* [Passage provided]:

=====

Well since there's nothing to like about my current knives I'll just write about what I would like in my future knife.

Aesthetics- looking for a knife with burl wood (or any sort), flame maple, or steel handle. 
Edge Quality/Retention- preferably does not dull fast, since it will take me a while to learn how to sharpen knives properly
Ease of Use- easier is always better
Comfort- more comfortable is always better?

What grip do you use?
Finger point

What kind of cutting motion do you use?
Mainly rocking, with walking throwing in for garlic and herbs now and then.

Where do you store them?
In my bedroom. I don't have any sheath or anything, so preferably the knife comes with a sheath.

Have you ever oiled a handle?
Nope, but I have oiled guitar fingerboards (I have 3 guitars and 2 basses)

What kind of cutting board(s) do you use?
I usually use laminate wood and I have tried synthetic boards but did not like them. Nonetheless, I am willing to change if necessary.

For edge maintenance, do you use a strop, honing rod, pull through/other, or nothing?
Have never maintained a knife, so I'm willing to learn.

Have they ever been sharpened?
Haven't sharpened a knife

What is your budget?
$200 - $300. The lower the better. I'm no professional chef, I just LOVE cooking, so just a good looking knife that does not get dull quickly will keep me satisfied.

What do you cook and how often?
Every weekend, and most week days. 1 - 2 meals each day.

Special requests(Country of origin/type of wood/etc)?
Like mentioned before, I'm no professional, so just a good looking knife that does not get dull quickly, and is not too expensive will keep me satisfied.


----------



## Benuser (Apr 3, 2012)

Every knife will dull. If you want to learn sharpening you will have to exercise; so the edge retention becomes less relevant. I would suggest a carbon steel knife because of the easy sharpening. Some suggestions: Very easy sharpening: Fujiwara FKH, some $75. Finer steel, great F&F,even easier sharpening, some $215: Misono Swedish Carbon. Both are very reactive. Patina building required. Easier maintenance: Hiromoto AS, exceptional carbon core steel with a stainless cladding. Will take the finest edge and hold it almost forever. About $150.


----------



## James (Apr 3, 2012)

JCK carbonext and email the owner (Koki) to see if he can set you up with the appropriate saya. Spend the rest of your money on a decent medium grit and fine grit stone as well as a stone flattener. You will need to learn to sharpen.


----------



## tk59 (Apr 3, 2012)

In that price range, I'd recommend Akifusa or if you like more curvature, a Cermax/Miyabi. However, as Benuser mentioned, it will eventually get dull like any other knife. If you are really averse to sharpening, you might consider a nice bread knife instead.

=====

* [Goal 1]: Rewrite the entries from the line containing "Click the Offers percent badge icon" through the line containing "should pyautogui.click(x=237, y=567).", replacing "pixels" with "px" and leaving everything else unchanged.
The knife thread and the entries that follow it are unrelated material.

* [Provided records]:
=====

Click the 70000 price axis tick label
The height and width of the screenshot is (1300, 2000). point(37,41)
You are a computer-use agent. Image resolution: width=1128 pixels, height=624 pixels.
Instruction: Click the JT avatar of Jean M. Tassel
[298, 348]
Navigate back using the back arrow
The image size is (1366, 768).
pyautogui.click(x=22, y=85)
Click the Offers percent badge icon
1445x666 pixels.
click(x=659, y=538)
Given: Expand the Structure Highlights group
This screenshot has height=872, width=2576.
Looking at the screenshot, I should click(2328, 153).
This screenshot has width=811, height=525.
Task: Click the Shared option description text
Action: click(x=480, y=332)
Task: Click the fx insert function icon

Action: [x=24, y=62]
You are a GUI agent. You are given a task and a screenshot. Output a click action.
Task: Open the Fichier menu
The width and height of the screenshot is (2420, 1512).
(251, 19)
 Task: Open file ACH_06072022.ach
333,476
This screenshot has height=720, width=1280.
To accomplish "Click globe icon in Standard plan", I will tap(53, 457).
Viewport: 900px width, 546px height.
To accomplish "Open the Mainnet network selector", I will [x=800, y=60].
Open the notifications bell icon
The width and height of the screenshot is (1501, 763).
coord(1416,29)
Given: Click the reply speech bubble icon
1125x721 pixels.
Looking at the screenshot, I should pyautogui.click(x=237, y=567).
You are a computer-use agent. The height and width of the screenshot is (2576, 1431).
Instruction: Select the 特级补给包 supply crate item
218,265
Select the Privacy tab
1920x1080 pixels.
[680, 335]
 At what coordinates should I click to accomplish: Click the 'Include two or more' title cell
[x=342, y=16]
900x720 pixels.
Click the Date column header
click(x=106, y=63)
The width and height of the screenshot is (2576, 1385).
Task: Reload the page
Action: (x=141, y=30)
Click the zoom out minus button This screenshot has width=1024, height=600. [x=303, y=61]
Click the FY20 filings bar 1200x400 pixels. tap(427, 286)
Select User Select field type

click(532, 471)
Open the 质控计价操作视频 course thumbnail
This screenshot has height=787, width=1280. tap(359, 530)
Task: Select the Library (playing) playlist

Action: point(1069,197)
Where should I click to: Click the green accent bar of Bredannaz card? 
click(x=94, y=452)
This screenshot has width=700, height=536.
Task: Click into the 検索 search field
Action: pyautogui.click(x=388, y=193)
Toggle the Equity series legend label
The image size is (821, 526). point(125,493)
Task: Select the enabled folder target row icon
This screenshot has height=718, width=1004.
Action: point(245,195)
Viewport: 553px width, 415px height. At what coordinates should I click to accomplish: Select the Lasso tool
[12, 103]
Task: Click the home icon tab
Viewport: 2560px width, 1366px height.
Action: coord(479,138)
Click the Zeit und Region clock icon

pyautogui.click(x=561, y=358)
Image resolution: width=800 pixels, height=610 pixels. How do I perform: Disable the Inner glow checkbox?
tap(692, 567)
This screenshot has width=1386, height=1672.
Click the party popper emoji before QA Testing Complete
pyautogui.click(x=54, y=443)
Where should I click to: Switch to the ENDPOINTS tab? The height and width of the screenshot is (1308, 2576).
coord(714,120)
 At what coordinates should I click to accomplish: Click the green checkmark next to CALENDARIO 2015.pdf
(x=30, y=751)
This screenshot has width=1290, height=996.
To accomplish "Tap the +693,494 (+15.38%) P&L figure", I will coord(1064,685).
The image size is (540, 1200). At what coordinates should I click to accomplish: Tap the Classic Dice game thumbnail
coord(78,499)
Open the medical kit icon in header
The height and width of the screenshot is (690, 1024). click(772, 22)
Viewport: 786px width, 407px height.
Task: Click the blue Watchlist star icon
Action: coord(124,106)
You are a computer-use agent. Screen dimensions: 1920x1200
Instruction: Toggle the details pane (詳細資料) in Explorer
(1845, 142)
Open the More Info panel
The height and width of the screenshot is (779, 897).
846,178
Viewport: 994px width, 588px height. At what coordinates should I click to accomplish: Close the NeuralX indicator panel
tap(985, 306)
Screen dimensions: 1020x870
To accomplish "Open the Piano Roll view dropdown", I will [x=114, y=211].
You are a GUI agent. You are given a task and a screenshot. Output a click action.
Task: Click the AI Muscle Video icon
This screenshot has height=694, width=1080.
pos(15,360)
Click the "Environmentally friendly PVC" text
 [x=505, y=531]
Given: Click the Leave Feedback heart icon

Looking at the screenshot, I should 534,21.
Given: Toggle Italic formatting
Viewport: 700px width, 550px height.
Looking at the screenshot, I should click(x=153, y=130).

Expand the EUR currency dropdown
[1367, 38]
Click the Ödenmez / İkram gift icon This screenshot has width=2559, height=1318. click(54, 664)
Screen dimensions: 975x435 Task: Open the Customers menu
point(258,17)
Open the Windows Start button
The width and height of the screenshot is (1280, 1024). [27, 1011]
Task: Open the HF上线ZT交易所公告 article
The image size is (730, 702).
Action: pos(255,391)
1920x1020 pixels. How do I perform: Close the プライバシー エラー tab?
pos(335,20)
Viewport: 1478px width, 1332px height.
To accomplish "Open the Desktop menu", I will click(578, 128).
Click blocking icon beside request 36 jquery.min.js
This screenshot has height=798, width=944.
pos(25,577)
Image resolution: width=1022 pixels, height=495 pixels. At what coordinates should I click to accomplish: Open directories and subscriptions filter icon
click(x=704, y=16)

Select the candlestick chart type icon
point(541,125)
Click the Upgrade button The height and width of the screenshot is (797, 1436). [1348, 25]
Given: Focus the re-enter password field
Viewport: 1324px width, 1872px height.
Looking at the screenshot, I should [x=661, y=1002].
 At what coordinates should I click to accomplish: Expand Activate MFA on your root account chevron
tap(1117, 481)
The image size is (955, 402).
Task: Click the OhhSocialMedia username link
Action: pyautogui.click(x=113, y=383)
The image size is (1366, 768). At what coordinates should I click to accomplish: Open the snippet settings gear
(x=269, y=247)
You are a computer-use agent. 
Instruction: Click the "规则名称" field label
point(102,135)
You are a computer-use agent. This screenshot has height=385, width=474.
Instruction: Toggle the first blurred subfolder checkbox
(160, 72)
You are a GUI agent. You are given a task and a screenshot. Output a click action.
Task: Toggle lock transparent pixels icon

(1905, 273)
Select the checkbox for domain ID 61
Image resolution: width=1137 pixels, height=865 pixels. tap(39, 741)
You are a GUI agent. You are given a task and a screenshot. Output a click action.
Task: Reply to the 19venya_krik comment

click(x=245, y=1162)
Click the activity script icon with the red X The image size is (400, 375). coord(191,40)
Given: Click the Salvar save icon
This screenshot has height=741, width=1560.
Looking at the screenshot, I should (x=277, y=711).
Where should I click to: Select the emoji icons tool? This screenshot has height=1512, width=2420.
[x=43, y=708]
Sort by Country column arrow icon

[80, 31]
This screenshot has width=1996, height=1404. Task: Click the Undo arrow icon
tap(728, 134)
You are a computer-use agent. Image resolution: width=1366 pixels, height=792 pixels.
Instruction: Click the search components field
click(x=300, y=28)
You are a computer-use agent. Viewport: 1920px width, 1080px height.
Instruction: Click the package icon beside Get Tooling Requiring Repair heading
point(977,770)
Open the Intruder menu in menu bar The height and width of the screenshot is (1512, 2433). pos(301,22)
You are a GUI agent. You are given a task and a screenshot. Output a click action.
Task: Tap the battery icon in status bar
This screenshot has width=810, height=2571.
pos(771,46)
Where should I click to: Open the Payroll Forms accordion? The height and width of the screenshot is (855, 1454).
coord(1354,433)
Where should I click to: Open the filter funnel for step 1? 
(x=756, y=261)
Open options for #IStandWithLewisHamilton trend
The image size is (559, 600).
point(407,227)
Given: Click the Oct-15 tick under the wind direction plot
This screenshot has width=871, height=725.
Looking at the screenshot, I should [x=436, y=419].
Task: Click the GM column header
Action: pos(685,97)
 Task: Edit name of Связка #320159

=====

* [Goal 2]: In the knife thread, what budget does the original poster state for the future knife?

* [Correct answer 1]:
Click the Offers percent badge icon
1445x666 px.
click(x=659, y=538)
Given: Expand the Structure Highlights group
This screenshot has height=872, width=2576.
Looking at the screenshot, I should click(2328, 153).
This screenshot has width=811, height=525.
Task: Click the Shared option description text
Action: click(x=480, y=332)
Task: Click the fx insert function icon

Action: [x=24, y=62]
You are a GUI agent. You are given a task and a screenshot. Output a click action.
Task: Open the Fichier menu
The width and height of the screenshot is (2420, 1512).
(251, 19)
 Task: Open file ACH_06072022.ach
333,476
This screenshot has height=720, width=1280.
To accomplish "Click globe icon in Standard plan", I will tap(53, 457).
Viewport: 900px width, 546px height.
To accomplish "Open the Mainnet network selector", I will [x=800, y=60].
Open the notifications bell icon
The width and height of the screenshot is (1501, 763).
coord(1416,29)
Given: Click the reply speech bubble icon
1125x721 px.
Looking at the screenshot, I should pyautogui.click(x=237, y=567).

* [Correct answer 2]: $200 to $300, and the lower the better.